— To be done —
Can you repeat the entries below with every "Where should I click to" changed to "Where do I click to" and everything else left as it is?

— Task input —
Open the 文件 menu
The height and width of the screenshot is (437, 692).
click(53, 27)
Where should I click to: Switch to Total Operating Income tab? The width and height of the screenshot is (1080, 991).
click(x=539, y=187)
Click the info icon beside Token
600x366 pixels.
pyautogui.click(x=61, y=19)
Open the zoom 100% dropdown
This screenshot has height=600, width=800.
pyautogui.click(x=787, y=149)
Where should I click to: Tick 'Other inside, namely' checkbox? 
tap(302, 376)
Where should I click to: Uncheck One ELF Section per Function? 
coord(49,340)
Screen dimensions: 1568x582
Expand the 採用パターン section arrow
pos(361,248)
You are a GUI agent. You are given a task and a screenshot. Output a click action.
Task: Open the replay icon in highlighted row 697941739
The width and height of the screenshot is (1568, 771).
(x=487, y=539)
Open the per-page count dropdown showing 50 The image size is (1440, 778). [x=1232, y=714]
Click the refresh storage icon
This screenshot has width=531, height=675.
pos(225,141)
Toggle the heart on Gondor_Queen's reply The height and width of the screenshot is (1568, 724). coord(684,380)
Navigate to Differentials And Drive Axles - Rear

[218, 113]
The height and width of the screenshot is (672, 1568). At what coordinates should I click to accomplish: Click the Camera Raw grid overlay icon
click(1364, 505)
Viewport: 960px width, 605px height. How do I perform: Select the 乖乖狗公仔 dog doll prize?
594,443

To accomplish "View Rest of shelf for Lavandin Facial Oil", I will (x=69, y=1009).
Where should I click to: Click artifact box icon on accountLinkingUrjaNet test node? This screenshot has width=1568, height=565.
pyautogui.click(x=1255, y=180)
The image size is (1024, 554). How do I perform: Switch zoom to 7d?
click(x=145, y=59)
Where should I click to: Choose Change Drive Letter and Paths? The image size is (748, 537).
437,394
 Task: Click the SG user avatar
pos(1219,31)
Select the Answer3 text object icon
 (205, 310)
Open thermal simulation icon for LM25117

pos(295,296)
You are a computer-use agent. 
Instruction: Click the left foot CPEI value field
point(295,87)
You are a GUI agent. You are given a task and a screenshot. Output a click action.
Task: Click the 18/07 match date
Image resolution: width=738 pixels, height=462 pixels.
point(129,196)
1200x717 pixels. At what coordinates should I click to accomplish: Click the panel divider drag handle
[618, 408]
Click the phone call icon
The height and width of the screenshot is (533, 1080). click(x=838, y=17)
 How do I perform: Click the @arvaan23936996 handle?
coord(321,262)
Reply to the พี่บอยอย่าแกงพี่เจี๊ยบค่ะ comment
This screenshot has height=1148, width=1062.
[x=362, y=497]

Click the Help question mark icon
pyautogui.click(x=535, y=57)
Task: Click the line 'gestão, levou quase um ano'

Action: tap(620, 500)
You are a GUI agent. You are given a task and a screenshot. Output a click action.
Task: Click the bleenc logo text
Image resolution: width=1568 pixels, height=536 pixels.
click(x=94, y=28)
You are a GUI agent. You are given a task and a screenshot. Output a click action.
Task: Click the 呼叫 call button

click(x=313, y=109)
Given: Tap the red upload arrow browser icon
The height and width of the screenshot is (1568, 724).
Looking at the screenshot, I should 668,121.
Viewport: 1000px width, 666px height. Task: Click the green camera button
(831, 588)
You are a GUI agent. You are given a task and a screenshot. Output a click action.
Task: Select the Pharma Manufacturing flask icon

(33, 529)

— Problem solution —
Open the 文件 menu
The height and width of the screenshot is (437, 692).
click(53, 27)
Where do I click to: Switch to Total Operating Income tab? The width and height of the screenshot is (1080, 991).
click(x=539, y=187)
Click the info icon beside Token
600x366 pixels.
pyautogui.click(x=61, y=19)
Open the zoom 100% dropdown
This screenshot has height=600, width=800.
pyautogui.click(x=787, y=149)
Where do I click to: Tick 'Other inside, namely' checkbox? 
tap(302, 376)
Where do I click to: Uncheck One ELF Section per Function? 
coord(49,340)
Screen dimensions: 1568x582
Expand the 採用パターン section arrow
pos(361,248)
You are a GUI agent. You are given a task and a screenshot. Output a click action.
Task: Open the replay icon in highlighted row 697941739
The width and height of the screenshot is (1568, 771).
(x=487, y=539)
Open the per-page count dropdown showing 50 The image size is (1440, 778). [x=1232, y=714]
Click the refresh storage icon
This screenshot has width=531, height=675.
pos(225,141)
Toggle the heart on Gondor_Queen's reply The height and width of the screenshot is (1568, 724). coord(684,380)
Navigate to Differentials And Drive Axles - Rear

[218, 113]
The height and width of the screenshot is (672, 1568). At what coordinates should I click to accomplish: Click the Camera Raw grid overlay icon
click(1364, 505)
Viewport: 960px width, 605px height. How do I perform: Select the 乖乖狗公仔 dog doll prize?
594,443

To accomplish "View Rest of shelf for Lavandin Facial Oil", I will (x=69, y=1009).
Where do I click to: Click artifact box icon on accountLinkingUrjaNet test node? This screenshot has width=1568, height=565.
pyautogui.click(x=1255, y=180)
The image size is (1024, 554). How do I perform: Switch zoom to 7d?
click(x=145, y=59)
Where do I click to: Choose Change Drive Letter and Paths? The image size is (748, 537).
437,394
 Task: Click the SG user avatar
pos(1219,31)
Select the Answer3 text object icon
 (205, 310)
Open thermal simulation icon for LM25117

pos(295,296)
You are a computer-use agent. 
Instruction: Click the left foot CPEI value field
point(295,87)
You are a GUI agent. You are given a task and a screenshot. Output a click action.
Task: Click the 18/07 match date
Image resolution: width=738 pixels, height=462 pixels.
point(129,196)
1200x717 pixels. At what coordinates should I click to accomplish: Click the panel divider drag handle
[618, 408]
Click the phone call icon
The height and width of the screenshot is (533, 1080). click(x=838, y=17)
 How do I perform: Click the @arvaan23936996 handle?
coord(321,262)
Reply to the พี่บอยอย่าแกงพี่เจี๊ยบค่ะ comment
This screenshot has height=1148, width=1062.
[x=362, y=497]

Click the Help question mark icon
pyautogui.click(x=535, y=57)
Task: Click the line 'gestão, levou quase um ano'

Action: tap(620, 500)
You are a GUI agent. You are given a task and a screenshot. Output a click action.
Task: Click the bleenc logo text
Image resolution: width=1568 pixels, height=536 pixels.
click(x=94, y=28)
You are a GUI agent. You are given a task and a screenshot. Output a click action.
Task: Click the 呼叫 call button

click(x=313, y=109)
Given: Tap the red upload arrow browser icon
The height and width of the screenshot is (1568, 724).
Looking at the screenshot, I should 668,121.
Viewport: 1000px width, 666px height. Task: Click the green camera button
(831, 588)
You are a GUI agent. You are given a task and a screenshot. Output a click action.
Task: Select the Pharma Manufacturing flask icon

(33, 529)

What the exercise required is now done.